Can you quickly prove that a directed graph will be cyclic if and only if the DFS contains a back edge?


  • Back edge implies cyclic: Suppose that DFS produces a back edge $(u, v)$. Then $v$ must be an ancestor of $u$ in the DFS forest. Therefore the simple path formed by $u$ to $v$ in the DFS forest and the edge $(u, v)$ forms a cycle.
  • Cycle implies back edge: Suppose $c$ is a cycle and $v$ is the vertex to be discovered in $c$. Let $(u, v)$ be the preceding edge in the cycle.

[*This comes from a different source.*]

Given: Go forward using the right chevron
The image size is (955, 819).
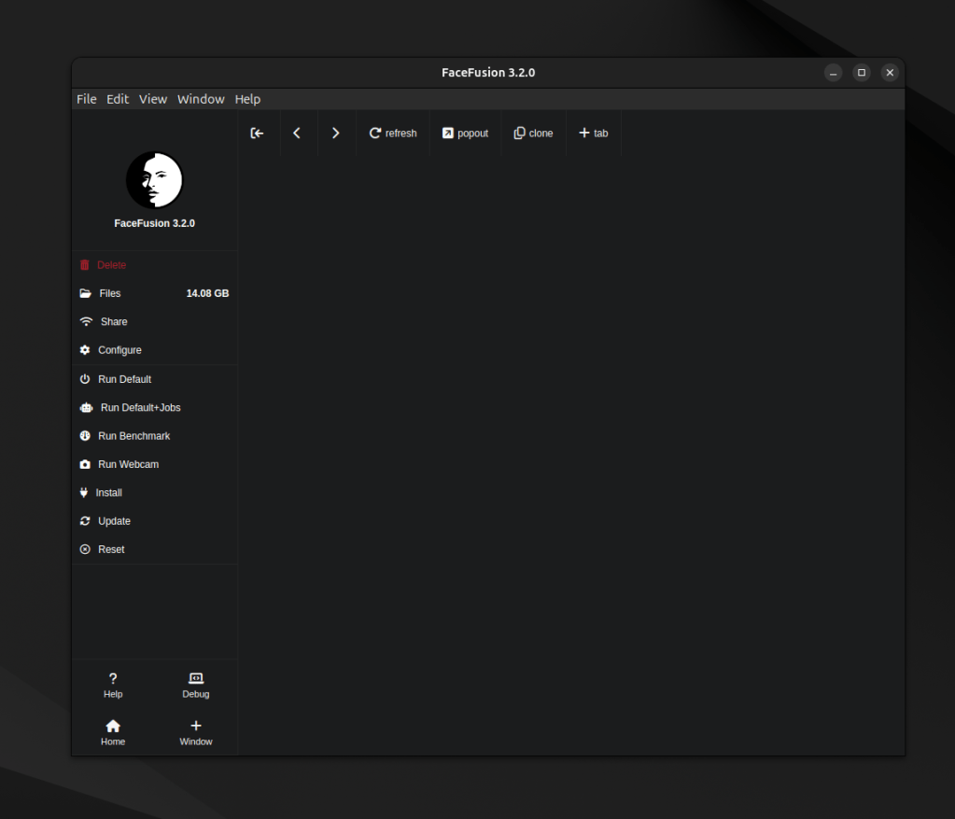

Then at time $v.d$ the vertices of $c$ form a path of white vertices from $v$ to $u$. Then by the white path theorem, $u$ becomes a descendant of $v$ in the DFS forest. Therefore $(u, v)$ is a back edge.

Can you state the white-path theorem about the depth-first search?


In a DFS forest, $u$ has $v$ as a descendant if and only if at time $u.d$ there is a path from $u$ to $v$ consisting of white vertices.

Can you justify why the DFS topological sort algorithm is correct?


Need to show that for any $u, v \in V$ where $u$ and $v$ are connected by an edge, $f _ v < f _ u$. Suppose we reach edge $u$. $v$ must either be white or black, otherwise $(u, v)$ would be a back edge, and there can be no back edges in a DAG. If it is white, then it comes a descendant of $u$ and so $f _ v < f _ u$. If it is black, it has already been explored, and so it must have a finishing time smaller than $u$.

What is the difference between a cycle and a simple cycle?


A simple cycle cannot repeat vertices.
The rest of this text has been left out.